Sunday, January 18, 2009

Supermom can't even open the mac n cheese box

This week I thought about the expectations I, and moms in general, set for themselves. I had trained for months to run a race that happened last week, but I got sick and, although I had hopes of kicking it in time, I couldn't race. I learned some things about myself. 1) I don't always listen to my body. 2) My body will shut down if I don't listen to it. 3) Optimism helps healing much better than wallowing about being sick.

And with the lessons comes some changes, hopefully. I hope to 1) Listen to my body and know when to take it easy (like running 5 miles before going to the doctor should have triggered that something was wrong with me). 2) Face unexpected trials with a more positive attitude, and 3)There will always be another race.

I thought about the unexpected trials others have gone through and feel embarrassed to say that this qualified as a trial for me--maybe it's better labeled a disappointment.

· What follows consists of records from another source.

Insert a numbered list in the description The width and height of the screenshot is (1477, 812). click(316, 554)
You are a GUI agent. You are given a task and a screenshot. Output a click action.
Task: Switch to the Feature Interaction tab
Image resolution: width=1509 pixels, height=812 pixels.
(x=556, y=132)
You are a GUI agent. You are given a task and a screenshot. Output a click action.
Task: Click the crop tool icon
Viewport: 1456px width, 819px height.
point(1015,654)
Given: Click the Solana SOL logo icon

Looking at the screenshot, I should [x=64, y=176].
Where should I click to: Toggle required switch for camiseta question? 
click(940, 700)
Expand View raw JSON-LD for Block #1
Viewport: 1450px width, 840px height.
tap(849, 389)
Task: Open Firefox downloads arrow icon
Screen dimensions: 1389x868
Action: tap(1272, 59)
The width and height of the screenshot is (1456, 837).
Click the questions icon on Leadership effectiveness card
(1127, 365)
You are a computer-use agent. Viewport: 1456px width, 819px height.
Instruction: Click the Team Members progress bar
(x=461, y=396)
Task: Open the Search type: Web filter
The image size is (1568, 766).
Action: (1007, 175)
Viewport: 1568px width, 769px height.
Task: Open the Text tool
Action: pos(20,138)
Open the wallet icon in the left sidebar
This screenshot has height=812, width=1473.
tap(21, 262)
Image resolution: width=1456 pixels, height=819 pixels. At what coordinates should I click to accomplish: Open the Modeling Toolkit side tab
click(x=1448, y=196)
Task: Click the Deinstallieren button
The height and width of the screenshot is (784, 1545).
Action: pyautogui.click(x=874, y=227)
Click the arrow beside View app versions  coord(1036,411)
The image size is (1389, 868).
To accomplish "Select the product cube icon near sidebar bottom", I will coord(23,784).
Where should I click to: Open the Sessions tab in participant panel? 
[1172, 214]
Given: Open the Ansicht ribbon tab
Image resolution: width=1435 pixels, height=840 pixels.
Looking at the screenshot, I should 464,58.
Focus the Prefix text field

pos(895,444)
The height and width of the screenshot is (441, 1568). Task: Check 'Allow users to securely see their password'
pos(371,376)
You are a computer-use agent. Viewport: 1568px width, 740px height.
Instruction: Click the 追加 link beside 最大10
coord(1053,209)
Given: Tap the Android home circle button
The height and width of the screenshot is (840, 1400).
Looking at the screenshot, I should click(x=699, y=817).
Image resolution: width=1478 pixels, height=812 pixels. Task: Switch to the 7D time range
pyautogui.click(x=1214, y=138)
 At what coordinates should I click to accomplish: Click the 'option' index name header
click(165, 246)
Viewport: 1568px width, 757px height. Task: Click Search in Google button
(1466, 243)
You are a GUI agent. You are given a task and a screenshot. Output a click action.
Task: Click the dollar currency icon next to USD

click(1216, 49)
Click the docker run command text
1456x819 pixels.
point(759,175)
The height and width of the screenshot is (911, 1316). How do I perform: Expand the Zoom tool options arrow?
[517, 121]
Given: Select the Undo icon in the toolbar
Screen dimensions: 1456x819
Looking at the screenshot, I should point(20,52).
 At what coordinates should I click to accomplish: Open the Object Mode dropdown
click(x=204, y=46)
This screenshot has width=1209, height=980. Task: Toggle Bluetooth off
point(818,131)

I suppose I'm used to my kids causing changes to my plans all the time. I expect that. This was different. This time it was all me and I didn't like that. I thought I could will myself to overcome my weakness. But the flesh is weak, and believe it or not, that's all us moms are (although we must have an extra tough gene somewhere--just not a superhuman gene).

On a lighter note, how about those mac and cheese boxes? I have never successfully opened a box of mac and cheese by pushing in that half circle on the corner. It just hurts my thumb and dents the cardboard. Sometimes it rips a little hole in it, but it's so small it would take you all day to shake the noodles out. I usually just rip the whole top off the box. Please share any techniques that work for you. Maybe I'll make that Sam's first science experiment--inventing an easy to open mac and cheese box. I guess I've had more time to ponder these mysteries of the universe since I haven't been running the last few weeks.

So I admit my failures in this post. Failure to meet a trial with greater optimism. Failure to patiently open the noodles. Not failures altogether, but learning experiences. Chances to grow and be humbled. They are all around us.

7 comments:

Sarah said...

You are an amazing mother and person! To be able to reflect on a trial so eloquently just proves how great you are...thanks for your example (and friendship:))! Sorry, though, no help on the mac n cheese box. Remember me when you market the new one and are a millionaire;) Oh, you look just like Amy in your picture, are you twins or something?

Jer said...

I hate those mac and cheese boxes! I can never get them open that way either--I just rip the top off, too. And I thought I was the only wuss around... Just kidding. Well, kidding about the part that implied you were a wuss. Anyone that can fun 5 miles when they're sick clearly isn't one! Sorry you didn't get to run in your race. I could see how it would be a disappointment to work really hard for something and then not get to do it.

Keep working on those mac and cheese boxes. You'll get it someday. :)

bionicb said...

You are still a supermom to me Amber! I have always admired your strength and optimism. You don't give yourself enough credit. We are all entitled to a pitty party every now and then and given all the work you put into preparing for your race, don't feel bad for having one. I am not surprised in the least though, that it didn't last long. Here you are already with the eternal perspective in sight and reflecting from your experience. Some people never get there! You know I've always admired your ability to RUN and take things (trials) in stride. (Did I just make a pun!) Ha. Anyway, you are an awesome example to me and the most wonderful friend. Thanks for that.

Danny and Amy said...

Amberochka! My poor sister didn't get to run her race. I was talking to Dad about how your ONE (and only one) indulgence for yourself is running. Not that it's very indulgent, but it's "your thing." I'm glad you learned from the experience. It's never fun learning things the hard way.

Anonymous said...

I hate those Mac 'n cheese boxes. It's a conspiracy or something... Sorry about your race too.

Alisa said...

I think you're awesome for even running a race when you have three young kids. You inspire me to get in shape! And yes, I open mac&cheese boxes the same way you do.

Eliza Brock said...

Sorry about your race, that is such a bummer. Hope you are able to do a "re-run" (HA!) soon!
I also just tear the top of the box completely off....seriously whoever invented that pushing on the side business obviously didn't try it out first. Hope you are feeling better!